What should a dentist do if an instrument breaks during treatment?

In a recent decision, the Health Professions Appeal and Review Board (the Board) affirmed the obligations of a dentist when a surgical instrument broke during treatment.

A patient had four wisdom teeth removed in 2009. Several years later in 2016, after experiencing pain, a different oral surgeon removed a surgical bur (an item used in oral surgery) from her mouth. Despite the patient not having any other dental work completed since 2009, the dentist refused to take responsibility for the surgical bur. He did, however, admit that there was a power failure during the removal of the patient’s wisdom teeth and that it was possible that a bur broke. A subsequent radiograph revealed a radiopaque marking (i.e. something showing up on the radiograph), but the dentist asserted that it could have been the patient’s earring. He also took the position that there was no indication that the bur caused the patient any problems. He further argued that the type of bur that was found was not one that he used.

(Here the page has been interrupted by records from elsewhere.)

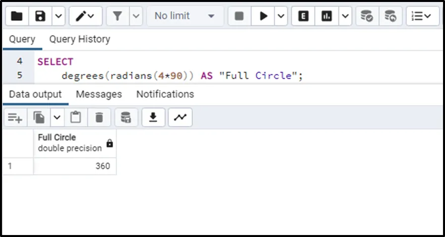
Task: Open the Messages tab
Action: coord(99,94)
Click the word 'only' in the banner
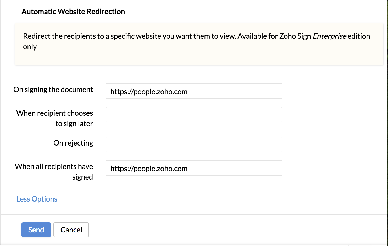Image resolution: width=388 pixels, height=246 pixels. coord(30,47)

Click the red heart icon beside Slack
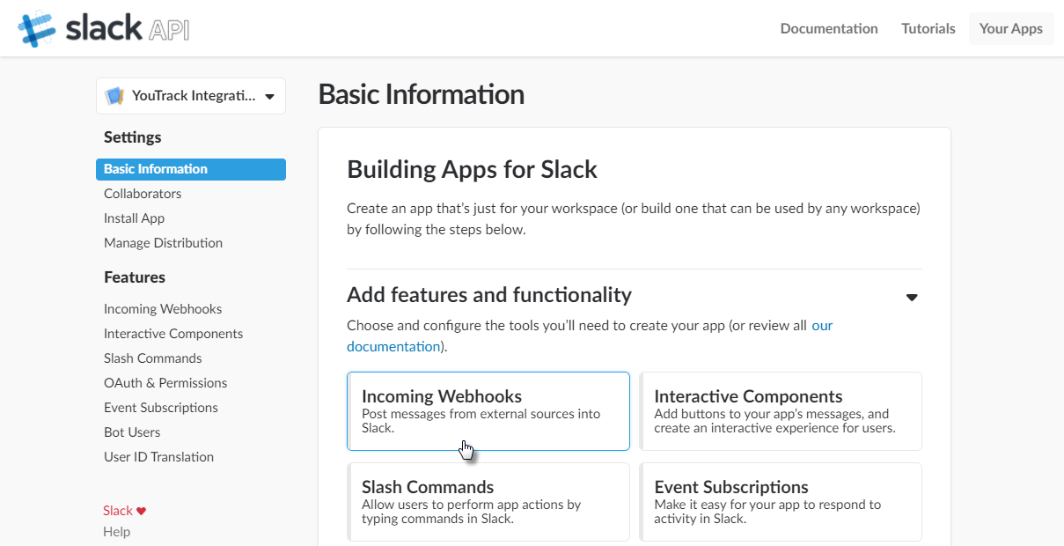(142, 511)
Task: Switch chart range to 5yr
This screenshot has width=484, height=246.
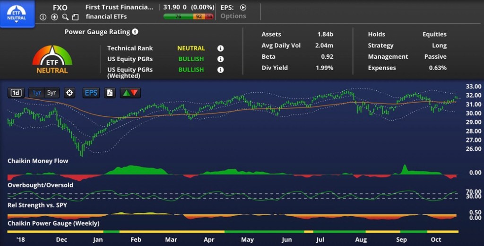Action: (x=52, y=93)
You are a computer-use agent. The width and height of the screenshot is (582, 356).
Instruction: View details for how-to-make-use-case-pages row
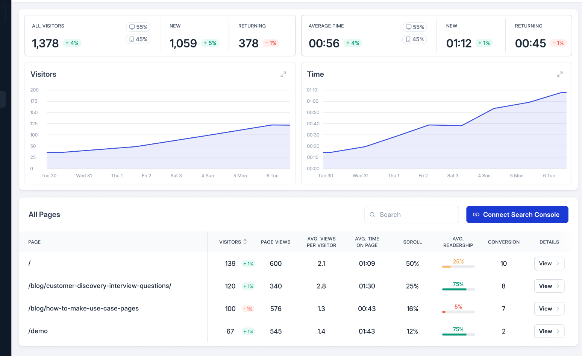coord(549,309)
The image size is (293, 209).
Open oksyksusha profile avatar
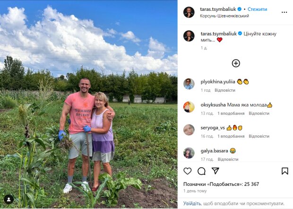189,107
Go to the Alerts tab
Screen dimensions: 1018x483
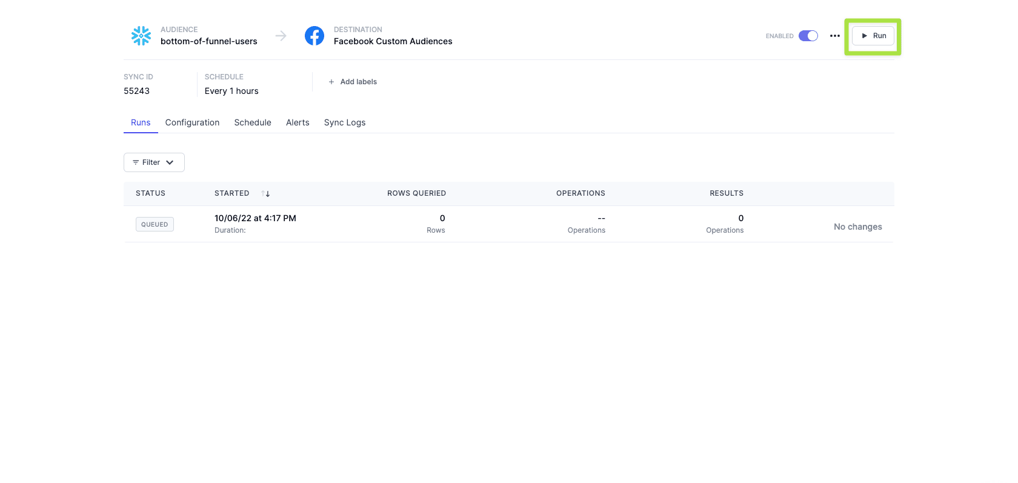tap(298, 122)
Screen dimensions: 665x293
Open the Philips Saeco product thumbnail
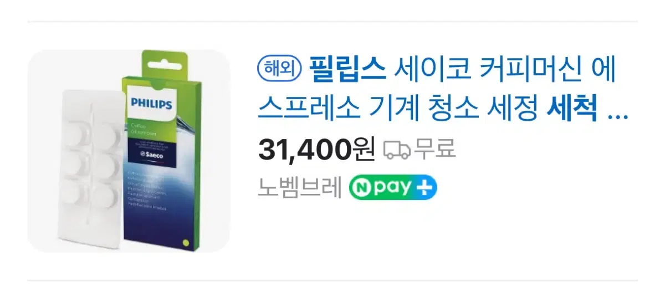[x=129, y=151]
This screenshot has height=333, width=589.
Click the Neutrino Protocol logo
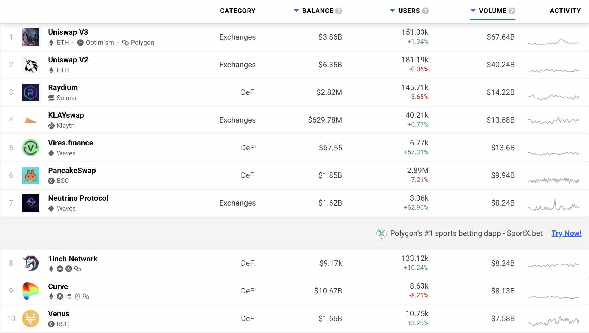tap(30, 203)
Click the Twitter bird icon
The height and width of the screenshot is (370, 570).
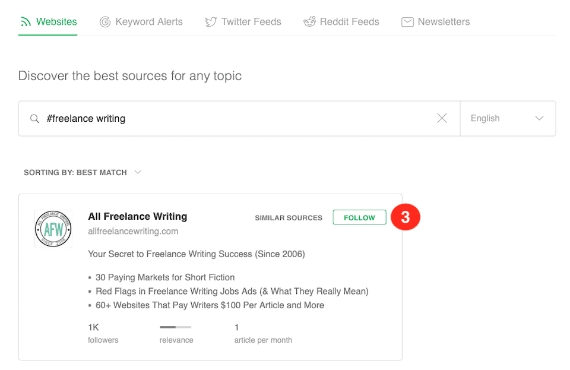coord(211,21)
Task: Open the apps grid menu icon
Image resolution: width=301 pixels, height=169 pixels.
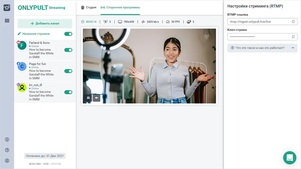Action: [7, 21]
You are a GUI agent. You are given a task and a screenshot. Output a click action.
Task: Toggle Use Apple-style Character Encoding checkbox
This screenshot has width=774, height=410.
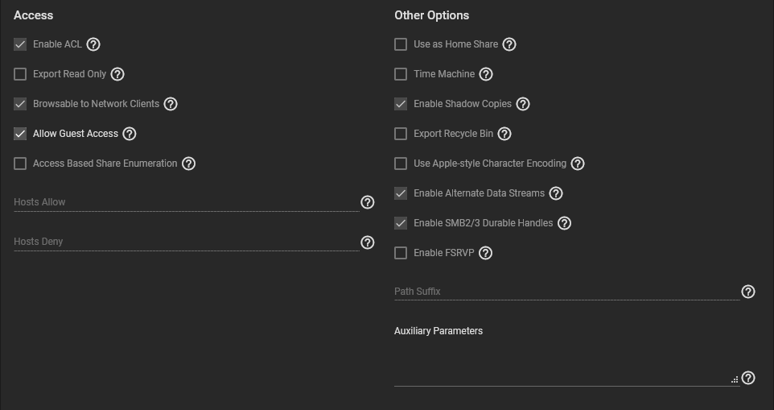pos(401,164)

The Inquiries, Complaints and Reports Committee of the Royal College of Dental Surgeons of Ontario (the Committee) decided to require the dentist to complete a SCERP (a Specified Continuing Educational or Remediation Program) in record keeping and informed consent (as no signed consent form was present) and required the dentist to attend to be cautioned.

The dentist sought a review of the decision by the Board.